• Selected passage:
## Start

New reporting requirements for in trust for accounts and jointly owned assets

Vivek Bansal
Director, Tax and Estate Planning at Mackenzie Investments

If your clients have set up a trust, knowingly or unknowingly, they could be subject to new trust reporting rules that apply for taxation years ending after December 30, 2023. These new rules could require your clients to file a T3 Income Tax and Information Return (T3 return) within 90 days of the year-end, even if there is no income or activity to report.

Under these new reporting requirements, Schedule 15 (Beneficial Ownership Information of a Trust) has been added to the T3 return that will require your clients to provide certain information for all trustees, beneficiaries (including contingent beneficiaries) and settlors of the trust. In addition, information regarding any person who can exert influence over trustee decisions regarding the allocation of income or capital would also be reportable. The information to be reported would include the name, address, date of birth (for individuals), jurisdiction of residence and taxpayer identification number (such as the Social Insurance Number for individuals and a Business Number for corporations) for each “reportable entity” that existed at any time during the year.

Certain trusts are excluded from these new reporting requirements, including:

  • Trusts that have been in existence for less than three months at the year-end.
  • Trusts that only hold certain assets (such as cash, mutual funds, or securities listed on a designated stock exchange) where the total fair market value does not exceed $50,000 throughout the year. Note: if the trust holds GICs, interest in real estate property, or shares of a private corporation then this exception would not be available, regardless of the value of trust assets.
  • Registered plans, such as DPSP, RRSP, RRIF, RPP, RDSP, RESP, TFSA and FHSA.
  • Trusts that qualify has non-profit organizations or registered charities (including internal trusts held by registered charities).
  • Mutual fund trusts, graduated rate estates and qualified disability trusts.
  • Cemetery care trust or trust governed by an eligible funeral arrangement.

If the T3 return is not filed on time, your client can be subject to penalties of $25 for each day it’s late, with a minimum penalty of $100 and maximum penalty of $2,500. An additional penalty can apply for gross negligence (if the return is not filed knowingly or false/incomplete information is provided) equal to the greater of $2,500 or 5% of the highest value of the trust property in the year.

## End

• Entries supplied:

## Start

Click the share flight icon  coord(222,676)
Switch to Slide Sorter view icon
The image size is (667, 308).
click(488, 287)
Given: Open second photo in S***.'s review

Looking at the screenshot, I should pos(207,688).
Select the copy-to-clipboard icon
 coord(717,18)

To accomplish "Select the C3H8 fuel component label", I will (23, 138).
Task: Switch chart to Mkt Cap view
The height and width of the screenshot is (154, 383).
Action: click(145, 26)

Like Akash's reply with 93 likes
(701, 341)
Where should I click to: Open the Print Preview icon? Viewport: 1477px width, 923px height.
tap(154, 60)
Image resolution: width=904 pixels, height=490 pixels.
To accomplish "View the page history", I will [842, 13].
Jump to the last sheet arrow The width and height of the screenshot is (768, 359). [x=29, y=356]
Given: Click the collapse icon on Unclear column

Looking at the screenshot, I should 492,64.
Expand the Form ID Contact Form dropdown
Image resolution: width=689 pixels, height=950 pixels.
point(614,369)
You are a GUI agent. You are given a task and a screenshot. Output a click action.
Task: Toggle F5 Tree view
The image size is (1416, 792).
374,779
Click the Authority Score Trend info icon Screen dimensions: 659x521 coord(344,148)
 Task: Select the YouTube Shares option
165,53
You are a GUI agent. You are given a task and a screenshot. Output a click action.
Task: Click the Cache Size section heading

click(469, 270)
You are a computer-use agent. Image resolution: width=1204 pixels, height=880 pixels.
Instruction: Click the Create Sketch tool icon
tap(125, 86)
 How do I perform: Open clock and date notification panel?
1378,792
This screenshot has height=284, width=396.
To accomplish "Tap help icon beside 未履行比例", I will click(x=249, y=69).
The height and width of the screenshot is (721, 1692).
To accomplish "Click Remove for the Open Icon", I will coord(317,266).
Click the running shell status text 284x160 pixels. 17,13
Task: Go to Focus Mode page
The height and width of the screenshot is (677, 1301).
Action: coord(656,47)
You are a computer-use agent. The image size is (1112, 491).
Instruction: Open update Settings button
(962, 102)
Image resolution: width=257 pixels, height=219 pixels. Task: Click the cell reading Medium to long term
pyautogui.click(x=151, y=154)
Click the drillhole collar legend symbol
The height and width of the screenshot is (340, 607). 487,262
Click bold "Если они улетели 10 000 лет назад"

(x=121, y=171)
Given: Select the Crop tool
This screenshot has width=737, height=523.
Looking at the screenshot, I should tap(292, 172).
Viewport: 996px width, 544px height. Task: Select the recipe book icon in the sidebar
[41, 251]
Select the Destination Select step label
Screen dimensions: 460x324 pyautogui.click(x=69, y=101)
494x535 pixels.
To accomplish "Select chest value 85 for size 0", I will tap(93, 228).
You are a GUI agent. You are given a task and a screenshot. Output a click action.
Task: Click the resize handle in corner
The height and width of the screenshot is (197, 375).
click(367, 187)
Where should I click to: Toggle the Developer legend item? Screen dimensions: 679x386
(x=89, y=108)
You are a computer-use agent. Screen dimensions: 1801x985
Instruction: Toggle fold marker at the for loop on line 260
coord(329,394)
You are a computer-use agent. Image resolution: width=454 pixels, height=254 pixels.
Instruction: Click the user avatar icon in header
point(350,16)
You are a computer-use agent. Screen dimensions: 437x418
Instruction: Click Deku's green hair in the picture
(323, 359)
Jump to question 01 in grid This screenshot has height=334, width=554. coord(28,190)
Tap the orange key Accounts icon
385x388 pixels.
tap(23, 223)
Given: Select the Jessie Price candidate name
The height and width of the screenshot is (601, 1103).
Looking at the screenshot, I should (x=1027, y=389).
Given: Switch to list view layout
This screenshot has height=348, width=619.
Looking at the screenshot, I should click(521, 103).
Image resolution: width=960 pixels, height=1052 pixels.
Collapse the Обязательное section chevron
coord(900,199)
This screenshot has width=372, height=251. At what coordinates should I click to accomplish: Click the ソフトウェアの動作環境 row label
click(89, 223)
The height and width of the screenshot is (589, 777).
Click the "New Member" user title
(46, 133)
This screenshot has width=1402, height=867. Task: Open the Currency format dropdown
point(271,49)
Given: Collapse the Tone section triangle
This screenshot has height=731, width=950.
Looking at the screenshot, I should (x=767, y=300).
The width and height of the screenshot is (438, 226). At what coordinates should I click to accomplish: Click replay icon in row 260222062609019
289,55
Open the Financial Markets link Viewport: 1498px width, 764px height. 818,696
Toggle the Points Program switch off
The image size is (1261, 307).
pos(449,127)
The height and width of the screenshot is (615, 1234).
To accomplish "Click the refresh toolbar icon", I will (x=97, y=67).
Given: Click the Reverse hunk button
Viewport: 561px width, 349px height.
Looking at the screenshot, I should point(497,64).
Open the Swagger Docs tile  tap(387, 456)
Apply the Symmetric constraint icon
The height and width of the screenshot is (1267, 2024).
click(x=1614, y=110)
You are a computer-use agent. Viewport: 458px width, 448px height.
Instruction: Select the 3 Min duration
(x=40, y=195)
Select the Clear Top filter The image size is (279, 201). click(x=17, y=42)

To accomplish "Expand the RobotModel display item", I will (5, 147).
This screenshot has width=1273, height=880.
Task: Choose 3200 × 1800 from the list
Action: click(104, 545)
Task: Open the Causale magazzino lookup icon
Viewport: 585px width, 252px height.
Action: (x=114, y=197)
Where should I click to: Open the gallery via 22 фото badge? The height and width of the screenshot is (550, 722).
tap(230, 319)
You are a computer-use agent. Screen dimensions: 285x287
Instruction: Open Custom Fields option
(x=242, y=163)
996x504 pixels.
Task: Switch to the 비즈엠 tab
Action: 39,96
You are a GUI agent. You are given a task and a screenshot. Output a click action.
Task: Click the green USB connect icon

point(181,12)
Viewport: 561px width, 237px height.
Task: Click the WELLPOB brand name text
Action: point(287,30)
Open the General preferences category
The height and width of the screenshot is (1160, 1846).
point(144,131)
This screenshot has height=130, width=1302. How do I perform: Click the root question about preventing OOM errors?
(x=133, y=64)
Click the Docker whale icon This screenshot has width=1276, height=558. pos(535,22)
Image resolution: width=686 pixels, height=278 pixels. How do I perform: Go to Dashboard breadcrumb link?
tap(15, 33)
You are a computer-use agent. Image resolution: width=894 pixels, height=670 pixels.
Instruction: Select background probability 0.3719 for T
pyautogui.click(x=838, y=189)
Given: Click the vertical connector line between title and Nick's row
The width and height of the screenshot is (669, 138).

## End

• Directions:
a - In the article on trust reporting rules, rewrite the paragraph beginning "Under these new reporting requirements" as a short bulleted list, keeping its main facts.
b - Carry on the article about the new trust reporting rules from its last sentence.

• Answers per task:
a -
- Schedule 15 (Beneficial Ownership Information of a Trust) has been added to the T3 return.
- It requires information on all trustees, beneficiaries (including contingent beneficiaries) and settlors of the trust.
- Anyone who can exert influence over trustee decisions on allocating income or capital is also reportable.
- For each "reportable entity" that existed at any time during the year, the following must be reported:
  - name
  - address
  - date of birth (for individuals)
  - jurisdiction of residence
  - taxpayer identification number (such as a Social Insurance Number for individuals or a Business Number for corporations)

b -
The new reporting requirements were initially only applicable to “express” trusts, which are trusts created using the settlor’s clear written or verbal intent (as opposed to arising by operation of law). However, these rules were later expanded to include “bare trust” arrangements, which are defined under the legislation to include, “an arrangement where a trustee can reasonably be considered to act as an agent for its beneficiaries with respect to all dealings in all of the trust’s property.” Based on this expanded definition of what may be considered a trust under these rules, if your clients have arrangements where the beneficial ownership is separated from legal ownership of an account or asset, they could be treated as “bare trusts” subject to these reporting requirements.

A bare trust may exist if your clients have added their child or children onto the title of their home without transferring any beneficial interest (to simplify estate administration and minimize probate fees) or if your clients were added onto the title of their children’s house (without any beneficial interest) to help them qualify for a mortgage. Similarly, an ITF account set up by your client for their child or grandchild can be viewed as a bare trust arrangement.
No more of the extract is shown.